Exercise description: Word for word, give every line of the listing again.

Extracted material:
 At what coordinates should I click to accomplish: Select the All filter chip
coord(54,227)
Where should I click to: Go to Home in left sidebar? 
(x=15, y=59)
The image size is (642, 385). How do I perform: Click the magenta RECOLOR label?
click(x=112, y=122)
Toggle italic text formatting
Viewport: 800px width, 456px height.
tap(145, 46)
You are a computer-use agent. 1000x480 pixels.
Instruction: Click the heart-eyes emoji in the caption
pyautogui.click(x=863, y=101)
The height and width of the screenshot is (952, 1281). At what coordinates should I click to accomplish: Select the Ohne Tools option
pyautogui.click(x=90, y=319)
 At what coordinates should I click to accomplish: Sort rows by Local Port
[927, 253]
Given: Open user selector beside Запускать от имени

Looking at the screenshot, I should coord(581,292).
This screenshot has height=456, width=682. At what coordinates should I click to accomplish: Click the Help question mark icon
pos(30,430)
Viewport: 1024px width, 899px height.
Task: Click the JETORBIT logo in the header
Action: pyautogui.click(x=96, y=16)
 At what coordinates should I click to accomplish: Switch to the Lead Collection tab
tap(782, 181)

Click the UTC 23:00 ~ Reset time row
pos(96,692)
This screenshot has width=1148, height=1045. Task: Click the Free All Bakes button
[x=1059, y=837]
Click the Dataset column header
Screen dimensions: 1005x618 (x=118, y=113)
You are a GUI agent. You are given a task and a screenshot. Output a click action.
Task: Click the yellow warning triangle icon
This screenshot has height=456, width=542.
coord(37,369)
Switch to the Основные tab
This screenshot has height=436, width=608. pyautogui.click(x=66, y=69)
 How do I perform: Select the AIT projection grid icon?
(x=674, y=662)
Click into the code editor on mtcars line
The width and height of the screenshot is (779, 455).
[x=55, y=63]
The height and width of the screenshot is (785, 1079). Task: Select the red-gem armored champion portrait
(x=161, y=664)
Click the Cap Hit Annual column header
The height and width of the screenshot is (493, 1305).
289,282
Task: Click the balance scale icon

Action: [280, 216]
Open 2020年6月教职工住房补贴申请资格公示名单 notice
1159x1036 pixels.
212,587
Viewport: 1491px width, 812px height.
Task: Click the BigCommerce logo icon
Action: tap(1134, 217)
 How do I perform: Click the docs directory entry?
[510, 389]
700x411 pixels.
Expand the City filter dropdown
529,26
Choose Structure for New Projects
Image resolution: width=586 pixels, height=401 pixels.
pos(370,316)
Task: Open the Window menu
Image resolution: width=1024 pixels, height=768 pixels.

Result:
 At what coordinates should I click to accomplish: Select the All filter chip
coord(54,227)
Where should I click to: Go to Home in left sidebar? 
(x=15, y=59)
The image size is (642, 385). How do I perform: Click the magenta RECOLOR label?
click(x=112, y=122)
Toggle italic text formatting
Viewport: 800px width, 456px height.
tap(145, 46)
You are a computer-use agent. 1000x480 pixels.
Instruction: Click the heart-eyes emoji in the caption
pyautogui.click(x=863, y=101)
The height and width of the screenshot is (952, 1281). At what coordinates should I click to accomplish: Select the Ohne Tools option
pyautogui.click(x=90, y=319)
 At what coordinates should I click to accomplish: Sort rows by Local Port
[927, 253]
Given: Open user selector beside Запускать от имени

Looking at the screenshot, I should coord(581,292).
This screenshot has height=456, width=682. At what coordinates should I click to accomplish: Click the Help question mark icon
pos(30,430)
Viewport: 1024px width, 899px height.
Task: Click the JETORBIT logo in the header
Action: pyautogui.click(x=96, y=16)
 At what coordinates should I click to accomplish: Switch to the Lead Collection tab
tap(782, 181)

Click the UTC 23:00 ~ Reset time row
pos(96,692)
This screenshot has width=1148, height=1045. Task: Click the Free All Bakes button
[x=1059, y=837]
Click the Dataset column header
Screen dimensions: 1005x618 (x=118, y=113)
You are a GUI agent. You are given a task and a screenshot. Output a click action.
Task: Click the yellow warning triangle icon
This screenshot has height=456, width=542.
coord(37,369)
Switch to the Основные tab
This screenshot has height=436, width=608. pyautogui.click(x=66, y=69)
 How do I perform: Select the AIT projection grid icon?
(x=674, y=662)
Click into the code editor on mtcars line
The width and height of the screenshot is (779, 455).
[x=55, y=63]
The height and width of the screenshot is (785, 1079). Task: Select the red-gem armored champion portrait
(x=161, y=664)
Click the Cap Hit Annual column header
The height and width of the screenshot is (493, 1305).
289,282
Task: Click the balance scale icon

Action: [280, 216]
Open 2020年6月教职工住房补贴申请资格公示名单 notice
1159x1036 pixels.
212,587
Viewport: 1491px width, 812px height.
Task: Click the BigCommerce logo icon
Action: tap(1134, 217)
 How do I perform: Click the docs directory entry?
[510, 389]
700x411 pixels.
Expand the City filter dropdown
529,26
Choose Structure for New Projects
Image resolution: width=586 pixels, height=401 pixels.
pos(370,316)
Task: Open the Window menu
Image resolution: width=1024 pixels, height=768 pixels.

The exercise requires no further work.